Reproduce verbatim the lines from the line with "You are a GUI" to the line with "The height and width of the screenshot is (1200, 1600).", both included.

========================

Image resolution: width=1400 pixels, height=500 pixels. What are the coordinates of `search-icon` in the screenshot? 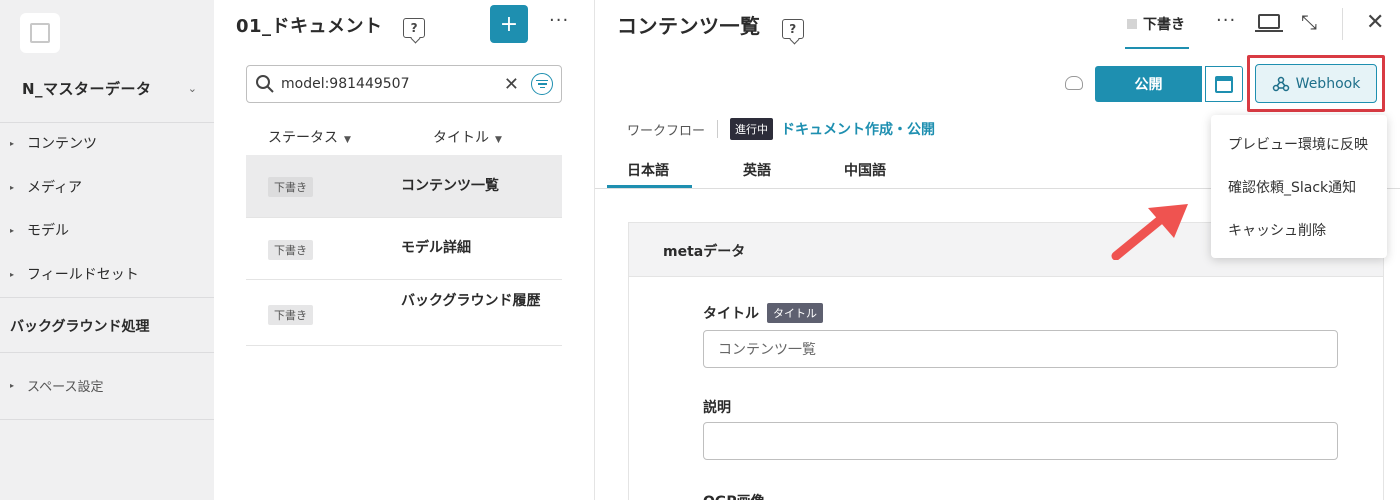 It's located at (265, 84).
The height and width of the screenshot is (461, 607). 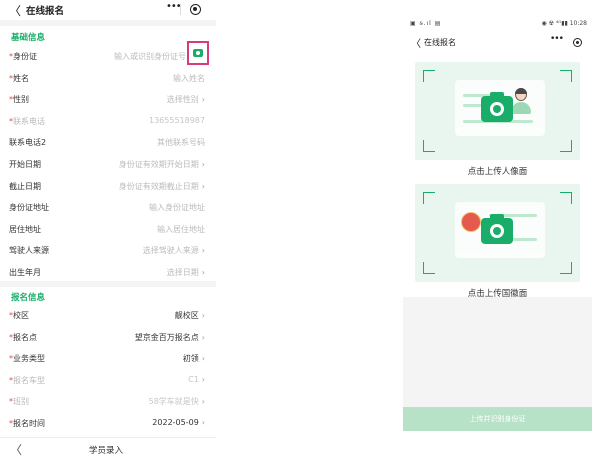 I want to click on nav-divider, so click(x=180, y=10).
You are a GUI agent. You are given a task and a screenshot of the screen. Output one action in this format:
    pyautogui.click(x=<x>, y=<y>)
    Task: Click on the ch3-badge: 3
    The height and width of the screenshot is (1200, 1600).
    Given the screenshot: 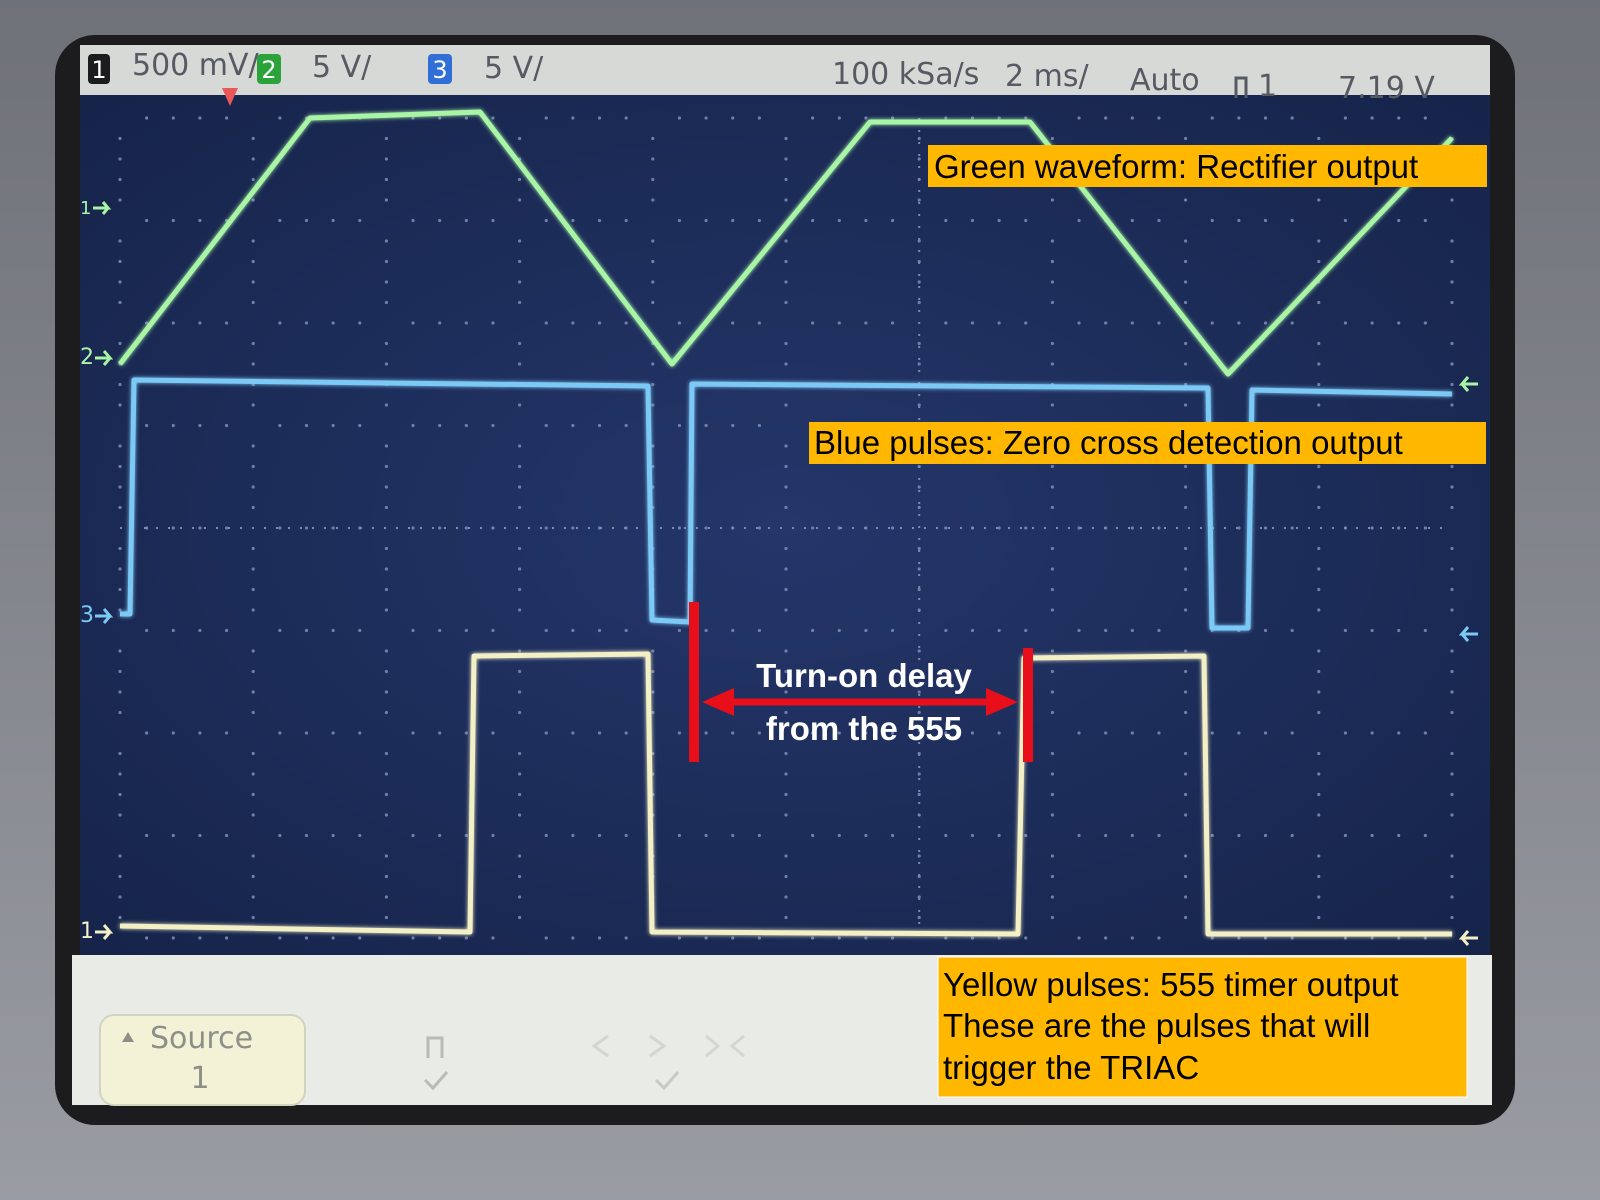 What is the action you would take?
    pyautogui.click(x=440, y=70)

========================

## RESULT
You are a GUI agent. You are given a task and a screenshot of the screen. Output one action in this format:
    pyautogui.click(x=<x>, y=<y>)
    Task: Click on the ch3-badge: 3
    The height and width of the screenshot is (1200, 1600).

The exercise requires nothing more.